Grgur Ninski, or Gregory of Nin, was a 10th century medieval bishop who defied the pope in several areas. As an advocate for the Croatian language and culture, he switched from holding masses in Latin, a language people did not understand, to Croatian. Though it strengthened Christianity in Croatia, the move resulted in Grgur Ninski losing his bishopric. His statue can be found north of Diocletian’s Palace in Old Split. One of the most popular tourist attractions in Split, people come here to rub the statue’s toe; doing this is said to bring good luck to the person rubbing it.
Riva waterfront is the place to be at sunset, whether travelers are sitting in a small café with a cold drink or on a waterfront bench as they watch the sun slip into the horizon. World travelers say the waterfront promenade is one of the nicest they’ve seen everywhere. It’s neat and clean, and lacks the pushy sales clerks found in souvenir shops on other waterfronts. Riva also is Split’s main public square, so visitors may come across concerts, festivals, religious parades or other events taking place. Palm trees and stately multi-story buildings grace the promenade while mega yachts and tour boats line the harbor.

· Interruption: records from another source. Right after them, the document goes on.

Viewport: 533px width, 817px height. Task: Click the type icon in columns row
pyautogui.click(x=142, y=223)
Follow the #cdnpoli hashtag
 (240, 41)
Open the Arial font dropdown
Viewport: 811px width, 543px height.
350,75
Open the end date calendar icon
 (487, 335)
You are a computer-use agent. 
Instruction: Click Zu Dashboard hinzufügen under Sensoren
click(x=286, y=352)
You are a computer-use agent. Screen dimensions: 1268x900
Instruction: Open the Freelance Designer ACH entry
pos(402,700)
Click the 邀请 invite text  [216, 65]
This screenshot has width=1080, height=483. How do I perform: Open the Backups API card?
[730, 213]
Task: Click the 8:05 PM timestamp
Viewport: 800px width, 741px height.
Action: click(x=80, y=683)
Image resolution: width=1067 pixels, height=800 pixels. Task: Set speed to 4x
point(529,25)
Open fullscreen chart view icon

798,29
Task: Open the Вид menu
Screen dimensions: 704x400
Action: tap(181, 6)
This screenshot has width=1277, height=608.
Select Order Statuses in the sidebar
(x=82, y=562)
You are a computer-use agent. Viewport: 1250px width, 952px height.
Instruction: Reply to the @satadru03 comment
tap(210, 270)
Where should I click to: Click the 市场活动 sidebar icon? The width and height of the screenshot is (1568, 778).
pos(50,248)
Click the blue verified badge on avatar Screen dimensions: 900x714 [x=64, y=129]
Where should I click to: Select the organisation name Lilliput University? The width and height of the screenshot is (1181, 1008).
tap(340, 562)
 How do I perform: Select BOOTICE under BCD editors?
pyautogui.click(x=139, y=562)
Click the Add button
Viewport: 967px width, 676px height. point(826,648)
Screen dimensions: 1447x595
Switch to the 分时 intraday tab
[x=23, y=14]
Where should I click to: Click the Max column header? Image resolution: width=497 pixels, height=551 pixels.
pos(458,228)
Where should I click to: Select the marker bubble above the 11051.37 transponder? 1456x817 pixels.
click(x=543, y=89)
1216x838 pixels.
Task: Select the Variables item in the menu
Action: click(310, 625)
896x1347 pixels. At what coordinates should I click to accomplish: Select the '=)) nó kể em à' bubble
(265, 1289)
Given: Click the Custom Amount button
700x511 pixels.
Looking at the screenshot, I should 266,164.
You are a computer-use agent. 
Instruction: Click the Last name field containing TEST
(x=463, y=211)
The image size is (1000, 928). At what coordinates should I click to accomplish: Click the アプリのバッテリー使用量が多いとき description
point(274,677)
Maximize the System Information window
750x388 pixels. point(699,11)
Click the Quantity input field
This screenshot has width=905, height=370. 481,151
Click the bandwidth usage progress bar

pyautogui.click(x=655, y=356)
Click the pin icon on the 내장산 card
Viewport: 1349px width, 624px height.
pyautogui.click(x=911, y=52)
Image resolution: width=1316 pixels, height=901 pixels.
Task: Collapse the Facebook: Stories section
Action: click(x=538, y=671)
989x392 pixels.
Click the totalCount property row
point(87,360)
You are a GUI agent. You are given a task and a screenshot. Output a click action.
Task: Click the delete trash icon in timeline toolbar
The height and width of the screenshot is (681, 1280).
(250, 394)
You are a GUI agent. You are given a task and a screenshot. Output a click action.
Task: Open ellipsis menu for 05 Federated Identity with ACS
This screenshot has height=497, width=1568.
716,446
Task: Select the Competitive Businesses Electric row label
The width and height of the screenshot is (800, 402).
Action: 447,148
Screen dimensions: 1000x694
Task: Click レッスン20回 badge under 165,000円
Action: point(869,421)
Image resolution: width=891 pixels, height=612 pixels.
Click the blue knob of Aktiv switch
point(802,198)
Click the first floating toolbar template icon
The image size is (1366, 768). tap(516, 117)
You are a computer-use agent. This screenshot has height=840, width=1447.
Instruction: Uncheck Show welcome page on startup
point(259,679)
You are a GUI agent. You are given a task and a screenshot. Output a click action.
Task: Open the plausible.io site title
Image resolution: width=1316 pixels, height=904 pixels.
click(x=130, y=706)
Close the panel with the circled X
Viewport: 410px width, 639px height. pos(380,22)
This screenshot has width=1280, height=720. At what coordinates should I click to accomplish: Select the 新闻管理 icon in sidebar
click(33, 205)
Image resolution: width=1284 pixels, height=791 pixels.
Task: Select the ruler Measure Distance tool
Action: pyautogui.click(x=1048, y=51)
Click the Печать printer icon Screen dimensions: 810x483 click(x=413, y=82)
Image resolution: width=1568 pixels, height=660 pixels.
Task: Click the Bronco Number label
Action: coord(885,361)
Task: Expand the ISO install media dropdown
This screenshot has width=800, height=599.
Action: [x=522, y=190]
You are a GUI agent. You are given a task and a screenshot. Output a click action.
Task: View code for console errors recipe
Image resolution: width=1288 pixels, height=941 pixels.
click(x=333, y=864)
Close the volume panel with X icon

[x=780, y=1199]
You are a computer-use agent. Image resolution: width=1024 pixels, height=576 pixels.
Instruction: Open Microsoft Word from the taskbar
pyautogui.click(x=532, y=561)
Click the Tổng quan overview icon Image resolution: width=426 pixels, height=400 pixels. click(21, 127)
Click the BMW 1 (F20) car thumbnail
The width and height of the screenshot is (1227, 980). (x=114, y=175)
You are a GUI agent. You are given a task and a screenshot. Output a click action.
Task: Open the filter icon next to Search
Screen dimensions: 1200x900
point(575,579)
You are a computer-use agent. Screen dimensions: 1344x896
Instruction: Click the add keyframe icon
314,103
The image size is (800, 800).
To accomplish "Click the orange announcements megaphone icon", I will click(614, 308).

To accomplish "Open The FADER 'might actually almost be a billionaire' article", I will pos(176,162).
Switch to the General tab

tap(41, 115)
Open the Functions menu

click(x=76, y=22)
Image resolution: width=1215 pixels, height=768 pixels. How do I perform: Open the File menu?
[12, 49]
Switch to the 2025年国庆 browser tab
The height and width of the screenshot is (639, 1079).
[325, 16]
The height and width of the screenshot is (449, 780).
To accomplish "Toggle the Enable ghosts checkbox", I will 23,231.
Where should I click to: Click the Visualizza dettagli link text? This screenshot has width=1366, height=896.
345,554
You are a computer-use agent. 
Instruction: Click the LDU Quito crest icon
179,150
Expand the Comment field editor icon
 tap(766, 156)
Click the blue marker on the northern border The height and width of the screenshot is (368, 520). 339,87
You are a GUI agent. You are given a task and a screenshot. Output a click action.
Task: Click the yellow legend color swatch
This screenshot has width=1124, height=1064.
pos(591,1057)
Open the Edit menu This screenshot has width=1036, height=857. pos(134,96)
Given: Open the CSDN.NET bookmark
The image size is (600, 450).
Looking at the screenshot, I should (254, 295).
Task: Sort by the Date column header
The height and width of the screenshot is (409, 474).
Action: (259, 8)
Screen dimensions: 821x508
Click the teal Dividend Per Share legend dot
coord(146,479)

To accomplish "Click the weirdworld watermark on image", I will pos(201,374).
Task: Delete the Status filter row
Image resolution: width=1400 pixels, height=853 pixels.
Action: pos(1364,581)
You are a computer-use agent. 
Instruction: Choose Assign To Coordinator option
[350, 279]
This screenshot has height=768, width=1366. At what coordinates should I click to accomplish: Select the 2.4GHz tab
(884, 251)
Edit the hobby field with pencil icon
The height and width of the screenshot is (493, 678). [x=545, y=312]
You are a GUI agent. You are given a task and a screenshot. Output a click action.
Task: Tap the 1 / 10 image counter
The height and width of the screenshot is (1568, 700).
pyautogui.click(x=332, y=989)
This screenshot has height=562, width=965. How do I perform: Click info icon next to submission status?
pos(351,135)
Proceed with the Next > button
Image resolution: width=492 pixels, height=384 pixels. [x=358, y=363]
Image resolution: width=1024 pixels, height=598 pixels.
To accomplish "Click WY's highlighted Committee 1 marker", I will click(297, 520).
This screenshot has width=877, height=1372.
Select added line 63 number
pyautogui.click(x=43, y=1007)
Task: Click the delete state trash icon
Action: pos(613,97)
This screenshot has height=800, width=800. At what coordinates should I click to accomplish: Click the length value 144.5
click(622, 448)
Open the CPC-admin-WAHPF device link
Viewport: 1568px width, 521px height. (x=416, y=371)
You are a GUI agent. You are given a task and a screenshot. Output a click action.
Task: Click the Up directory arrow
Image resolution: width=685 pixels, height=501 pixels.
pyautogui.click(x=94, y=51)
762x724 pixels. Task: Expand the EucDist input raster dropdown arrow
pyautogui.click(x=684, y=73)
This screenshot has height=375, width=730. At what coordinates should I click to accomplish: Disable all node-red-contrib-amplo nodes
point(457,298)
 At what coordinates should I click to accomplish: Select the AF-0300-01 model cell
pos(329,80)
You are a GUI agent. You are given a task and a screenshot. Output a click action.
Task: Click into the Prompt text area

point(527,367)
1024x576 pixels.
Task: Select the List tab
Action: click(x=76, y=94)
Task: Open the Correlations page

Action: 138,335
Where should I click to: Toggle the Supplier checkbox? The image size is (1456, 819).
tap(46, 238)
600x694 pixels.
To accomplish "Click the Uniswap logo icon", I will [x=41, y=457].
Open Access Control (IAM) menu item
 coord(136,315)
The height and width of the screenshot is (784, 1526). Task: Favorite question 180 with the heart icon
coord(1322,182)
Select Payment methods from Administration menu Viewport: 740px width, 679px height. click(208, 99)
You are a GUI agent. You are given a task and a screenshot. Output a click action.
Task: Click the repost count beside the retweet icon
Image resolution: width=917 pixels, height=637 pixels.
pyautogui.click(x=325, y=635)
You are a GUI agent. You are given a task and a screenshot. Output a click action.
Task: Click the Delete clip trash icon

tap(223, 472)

Saint Dujam, known formally as the Cathedral of Saint Dominus, has at least one claim to fame. Since it was consecrated in the 7th century, it is the oldest Catholic cathedral in the world that has been in continuous use in its original structure without undergoing a major restoration. The cathedral has three parts: the mausoleum of Emperor Diocletian built in 305 AD; a Romanesque bell tower that was added in 1100, and a chorus that was built in the 17th century. The bell tower provides great panoramic views of Split, nearby islands and Marjan hill. The wooden doors, created in the 13th century, show scenes from the life of Christ.
Diocletian’s Palace was the retirement home of Emperor Diocletian after he abdicated as head of the Roman Empire in 305. The impressive palace ruins are one of Split’s top attractions. A portion of the limestone and white marble of the original palace was under water since the ex-emperor wanted to enter it on his ship. Diocletian lived out his retirement in his palace tending to his vegetable gardens.
After the Romans abandoned the site, the Palace remained empty for several centuries. In the 7th century nearby residents fled to the walled palace to escape invading barbarians. Since then the palace has been occupied, with residents making their homes and businesses within the palace basement and directly in its walls.
Because the Palace is also a residential area it is therefore free to enter. There are many attractions within the palace, including the St. Dujam Cathedral on the Peristyle square. Other popular sites are the Temple of Jupiter and the cellars of the palace. The narrow, crooked streets with various shops and restaurants are also popular among tourists. Night is a good time to visit as illuminated garlands light up the remains.